# Objective
Count the lines in the rows below that contain the string "width", matching case exactly. What is the number? Reply with it alone.

# Material
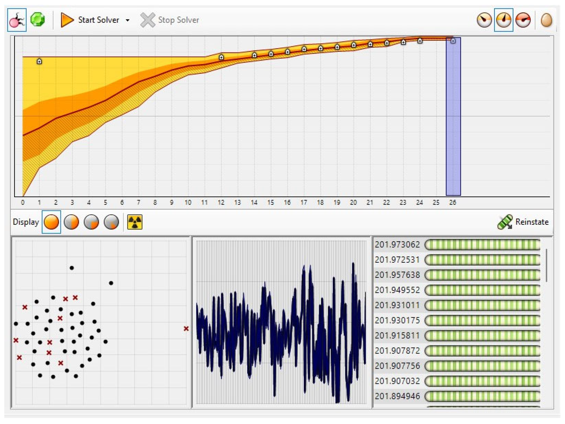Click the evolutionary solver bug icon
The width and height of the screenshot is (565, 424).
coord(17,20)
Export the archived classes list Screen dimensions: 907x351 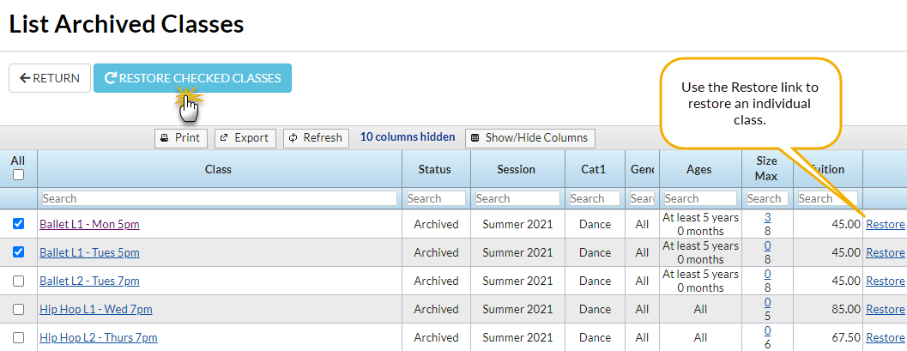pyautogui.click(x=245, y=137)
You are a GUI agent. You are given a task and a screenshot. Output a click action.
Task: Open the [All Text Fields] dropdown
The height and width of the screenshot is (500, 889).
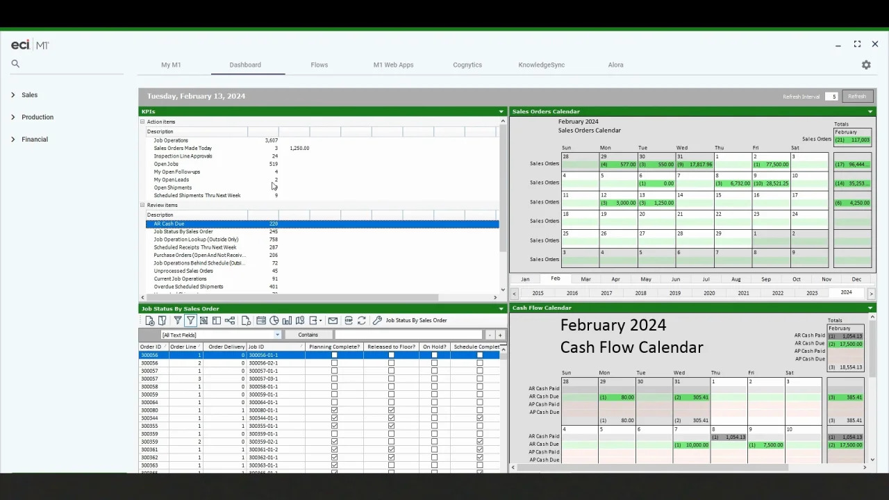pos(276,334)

--

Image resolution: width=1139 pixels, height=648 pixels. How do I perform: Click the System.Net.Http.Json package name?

--

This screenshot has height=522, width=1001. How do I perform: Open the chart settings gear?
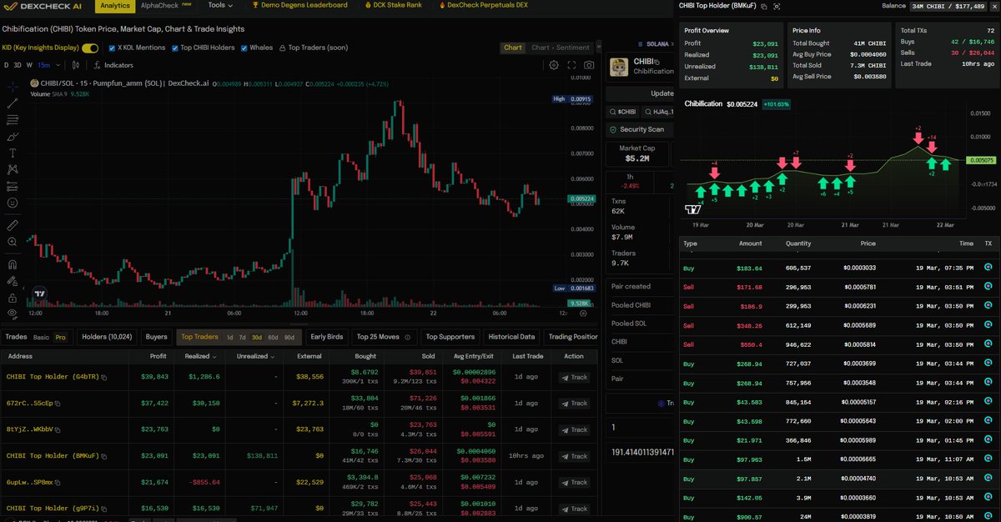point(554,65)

# Finished task
4